In Umbria, a place of extraordinary beauty lies, as things so often do in Italy, at the top of a small hill. Unsurprisingly there was a wall around it. The two things, walls and hills, oft go together, especially in the central region of the country which saw so much infighting during the Middle-Ages. This place in Umbria gave the world the patron saint of animals; do you know who it is? It is a UNESCO World Heritage Site. It is the part-time home of my uncle in-law which will be elaborated on further: the city of Assisi!
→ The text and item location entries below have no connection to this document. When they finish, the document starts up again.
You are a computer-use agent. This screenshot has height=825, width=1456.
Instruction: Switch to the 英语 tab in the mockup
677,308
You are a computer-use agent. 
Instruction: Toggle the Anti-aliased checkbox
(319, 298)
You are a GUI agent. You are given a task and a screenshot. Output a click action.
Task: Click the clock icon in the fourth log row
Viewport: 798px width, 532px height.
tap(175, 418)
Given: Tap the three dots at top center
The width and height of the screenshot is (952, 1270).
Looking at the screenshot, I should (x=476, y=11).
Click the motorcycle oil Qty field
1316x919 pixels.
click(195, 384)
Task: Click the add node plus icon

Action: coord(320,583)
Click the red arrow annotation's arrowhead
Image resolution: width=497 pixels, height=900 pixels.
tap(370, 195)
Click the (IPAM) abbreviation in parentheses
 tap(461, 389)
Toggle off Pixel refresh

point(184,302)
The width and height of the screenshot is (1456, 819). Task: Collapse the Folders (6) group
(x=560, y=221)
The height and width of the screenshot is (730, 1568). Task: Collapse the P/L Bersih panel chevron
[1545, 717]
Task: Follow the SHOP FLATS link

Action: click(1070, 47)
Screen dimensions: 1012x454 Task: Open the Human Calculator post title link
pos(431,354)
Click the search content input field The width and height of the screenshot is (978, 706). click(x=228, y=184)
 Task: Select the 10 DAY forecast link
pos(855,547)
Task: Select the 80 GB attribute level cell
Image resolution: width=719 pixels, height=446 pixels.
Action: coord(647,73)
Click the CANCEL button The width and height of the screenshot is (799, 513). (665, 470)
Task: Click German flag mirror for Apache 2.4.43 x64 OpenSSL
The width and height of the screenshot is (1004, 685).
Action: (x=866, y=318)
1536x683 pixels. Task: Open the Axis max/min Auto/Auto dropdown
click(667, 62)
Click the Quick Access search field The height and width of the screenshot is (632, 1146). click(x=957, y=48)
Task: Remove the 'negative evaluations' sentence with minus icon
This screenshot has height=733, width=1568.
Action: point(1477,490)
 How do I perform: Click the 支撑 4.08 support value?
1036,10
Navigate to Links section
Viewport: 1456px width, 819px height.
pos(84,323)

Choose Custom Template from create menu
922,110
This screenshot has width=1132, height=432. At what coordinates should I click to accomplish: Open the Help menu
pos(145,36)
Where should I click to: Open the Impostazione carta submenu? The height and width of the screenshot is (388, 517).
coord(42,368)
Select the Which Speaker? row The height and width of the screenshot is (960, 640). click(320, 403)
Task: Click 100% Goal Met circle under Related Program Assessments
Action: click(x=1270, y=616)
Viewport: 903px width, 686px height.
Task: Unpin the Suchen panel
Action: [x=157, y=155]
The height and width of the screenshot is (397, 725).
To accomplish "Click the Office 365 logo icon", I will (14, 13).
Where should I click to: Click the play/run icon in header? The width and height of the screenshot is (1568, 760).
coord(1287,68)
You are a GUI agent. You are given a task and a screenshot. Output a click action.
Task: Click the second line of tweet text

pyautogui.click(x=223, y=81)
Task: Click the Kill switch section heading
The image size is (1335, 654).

I know very little of the founding of Assisi, only that it was a town that was close enough to the regional capital of Perugia that one can see it from the walls. Saint Francis was born here, and the whole city revels in that fact. My uncle Paolo is a monk of the Franciscan minor Order, and he often stays in Assisi his old school. Paolo is a missionary in the Amazon, an 80-year old tradition among the monks — to go and spread the gospel, but also just help the poorest kind of people one can imagine. During the quite-modern problem of the COVID-19 pandemic, Paolo and the order have been a significant help to Tikuna villagers. A few days before we left for Assisi and Valdicastro [See the last blog post], we met one of Paolo’s brothers, Gino. Gino had lived in the Amazon for 51 years, and I am proud to say that I used my modern fancy credit card to buy Gino a train ticket from our home in Lombardia, to Assisi where he lives. We met him there in Assisi and got to sit down with the few monks there for lunch, which was a wild experience that taught me a delightful little factoid about their order.
The order itself is an offshoot of the Franciscan Order, known as the Capucin Order. Capuchin monkeys were named by Portuguese explorers who thought they resembled the monks with their chocolate brown robes with hoods and their tan undershirts. That’s how the monkeys got their name. Furthermore, a young man of the Order Capuchin who is studying there, would naturally receive the diminutive form of the proper noun from older monks, in other words saying “little _” which in Italian is made by placing ino or ina at the end of a masculine and feminine noun respectively.
What would happen then, if you made the word “Capucin” diminutive? That’s right, it would be…. Cappuccino! which are sometimes called “Cappuccio” for short. A cappuccino is, like the monk and the monkey, brown and tan, so it would all make sense.
Anyway, back to Assisi. The beautiful greyish-notes that within the light-tan and brown stone that made up all the buildings gave the city its own totally unique color, and it was staggeringly beautiful, especially when one could escape the tourists for a moment. We went around with Fra Gino, who gave us many interesting tidbits about the city. For example, every house had, in the days of Saint Francis, two doors: one wider and one skinnier. Gino explained to us that the skinny doors were the “doors of the dead” from which the family would only exit if they were bearing a dead person from the house. When Saint Claire, also born in Assisi, went to follow Saint Francis against the wishes of her parents, she used the dead man’s door as if to tell her parents what so many teens of my generation could relate to: “I’m leaving and I’m never coming back”.
The main sites in Assisi are the three major basilicas: that of Saint Francis himself, another for Saint Claire, and lastly for Saint Rufus, using his English name. Wrought in the traditional Franciscan method of using a tan color so light as to appear nearly white (one might say beige but I wouldn’t) and all three were very beautiful. It was a strange sight outside Saint Claire’s to see all these tour groups lined up behind a friar in full raiment. Other sites include the view of the Umbrian countryside, which could be called B+ or A in terms of rustic central Italy, and which can be seen from any number of points. A large castle towers over the city, and a short drive beyond the walls will put on at the Hermitage of the Prisoner, where Saint Francis stayed for some time.
When we were there, it was (and still is if it means anything to you) the 700th year since the passing of Dante Alighieri, and so my wife and I took the occasion to go and see the cathedral and the town all lit up at night. It was beautiful, and there was something really lovely in seeing a city that by day is frozen up with tourists, that’s also so religious in nature, but that can still put on high heels and a dress to go out at night for a walk and a glass of wine on the town with friends. It was also a great opportunity for me to really put my skills as a cameraman to the test. It all made me feel like I was in a Shakespeare play.